=== The input ===

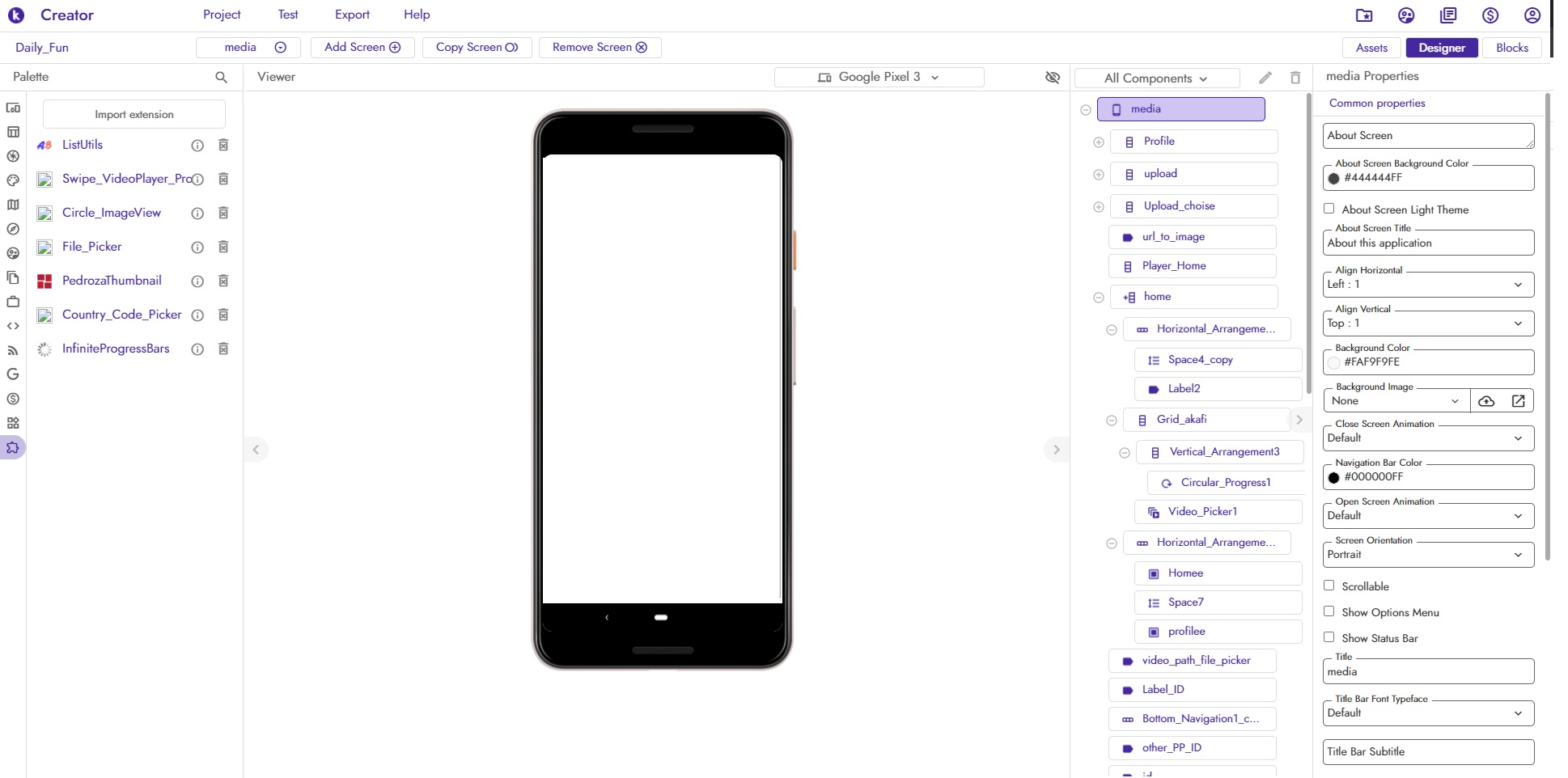This screenshot has height=778, width=1568.
Task: Open the account profile icon at top right
Action: point(1532,15)
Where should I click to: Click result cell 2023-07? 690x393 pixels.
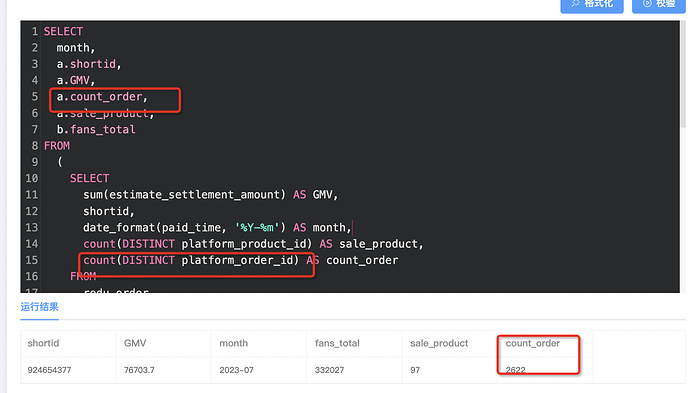coord(236,370)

===

◆ **Task statement**
Reproduce every line of the items above word for word, leaving out the pictures.

◆ **Written response**
This screenshot has height=778, width=1568.
Task: Open the account profile icon at top right
Action: point(1532,15)
Where should I click to: Click result cell 2023-07? 690x393 pixels.
coord(236,370)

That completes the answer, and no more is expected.